Douglas County residents with land line telephones weren't able to call 911 for a brief time Thursday night. What happened?
The issue was reported around 10:25 p.m. While the land line connection was down, cell phone users calling Douglas County dispatch were not impacted.
“My people did great, the vendors did great, it took everybody to finally get to the problem ‘cause it was not an easy problem to find,” said Douglas County 911 director Mark Conrey.
The problem was that instead of getting regular 911 calls, operators were getting calls from all over the region, calls that were supposed to be normal long-distance calls. Emergency operators went from answering about 120 calls an hour to 200 calls a minute. That overloaded the system so automatic fixes took control. One of them involved killing 911 on hard line phones. It took more than an hour to find and fix the problem.

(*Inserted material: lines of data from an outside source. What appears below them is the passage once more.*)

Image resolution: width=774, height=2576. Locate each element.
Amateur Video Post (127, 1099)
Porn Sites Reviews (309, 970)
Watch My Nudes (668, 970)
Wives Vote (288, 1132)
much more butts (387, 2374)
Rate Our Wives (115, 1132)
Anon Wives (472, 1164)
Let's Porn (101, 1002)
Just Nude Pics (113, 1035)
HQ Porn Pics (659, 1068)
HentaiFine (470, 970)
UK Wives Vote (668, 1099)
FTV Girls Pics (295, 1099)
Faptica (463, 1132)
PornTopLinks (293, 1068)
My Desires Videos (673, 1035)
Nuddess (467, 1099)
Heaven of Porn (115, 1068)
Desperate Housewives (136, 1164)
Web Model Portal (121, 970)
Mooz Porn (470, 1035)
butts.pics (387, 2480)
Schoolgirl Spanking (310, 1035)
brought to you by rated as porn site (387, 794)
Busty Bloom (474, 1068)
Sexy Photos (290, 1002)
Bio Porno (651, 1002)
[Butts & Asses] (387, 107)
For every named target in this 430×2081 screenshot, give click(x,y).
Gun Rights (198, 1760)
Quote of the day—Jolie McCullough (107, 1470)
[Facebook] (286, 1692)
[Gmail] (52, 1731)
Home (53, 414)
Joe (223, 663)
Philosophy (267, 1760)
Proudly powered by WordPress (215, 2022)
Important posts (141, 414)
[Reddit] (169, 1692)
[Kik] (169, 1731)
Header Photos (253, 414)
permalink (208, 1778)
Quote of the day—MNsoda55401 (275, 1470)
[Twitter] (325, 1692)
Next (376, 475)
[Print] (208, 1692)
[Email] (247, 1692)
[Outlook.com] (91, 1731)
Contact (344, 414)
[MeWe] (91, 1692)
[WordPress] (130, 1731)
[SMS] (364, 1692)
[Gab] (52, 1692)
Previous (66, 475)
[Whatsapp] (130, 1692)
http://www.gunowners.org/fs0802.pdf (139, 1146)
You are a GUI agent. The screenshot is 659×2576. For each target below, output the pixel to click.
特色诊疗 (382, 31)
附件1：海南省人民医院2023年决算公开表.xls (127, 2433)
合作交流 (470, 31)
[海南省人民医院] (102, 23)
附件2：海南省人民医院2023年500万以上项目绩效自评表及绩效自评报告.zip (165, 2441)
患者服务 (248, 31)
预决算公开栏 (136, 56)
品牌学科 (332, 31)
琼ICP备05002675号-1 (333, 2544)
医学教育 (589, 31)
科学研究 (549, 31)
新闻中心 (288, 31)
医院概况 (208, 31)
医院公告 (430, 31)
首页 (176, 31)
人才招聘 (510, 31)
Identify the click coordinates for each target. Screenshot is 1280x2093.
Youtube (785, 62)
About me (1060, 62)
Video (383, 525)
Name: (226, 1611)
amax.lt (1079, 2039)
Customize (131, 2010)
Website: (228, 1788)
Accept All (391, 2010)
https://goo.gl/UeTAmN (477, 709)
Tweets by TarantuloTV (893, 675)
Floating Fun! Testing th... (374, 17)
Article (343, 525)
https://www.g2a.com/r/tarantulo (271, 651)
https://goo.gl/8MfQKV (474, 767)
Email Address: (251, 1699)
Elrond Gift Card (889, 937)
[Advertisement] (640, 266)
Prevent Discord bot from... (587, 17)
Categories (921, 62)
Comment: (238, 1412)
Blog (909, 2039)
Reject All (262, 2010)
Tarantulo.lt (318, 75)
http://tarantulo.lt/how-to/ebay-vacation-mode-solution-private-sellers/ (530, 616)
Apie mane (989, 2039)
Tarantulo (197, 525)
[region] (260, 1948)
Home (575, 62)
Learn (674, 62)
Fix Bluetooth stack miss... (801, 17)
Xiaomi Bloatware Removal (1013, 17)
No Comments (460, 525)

Investigators determined it was an accident, man-made or computer driven, but the mistake also revealed a weakness in our 911 system. “The concern is what would happen if this were ever done intentionally. We have some vulnerable spots. Nowadays, they call it cyber-security or a cyber-attack. If you think about it, if someone could make a bunch of 911 calls and get into the system, this is what it would be like.”
Officials said this accident was a tremendous opportunity to learn and possibly make modifications to the system. Conrey says the problem was with AT&T. For some reason their long distance calls were routed to the 911 center.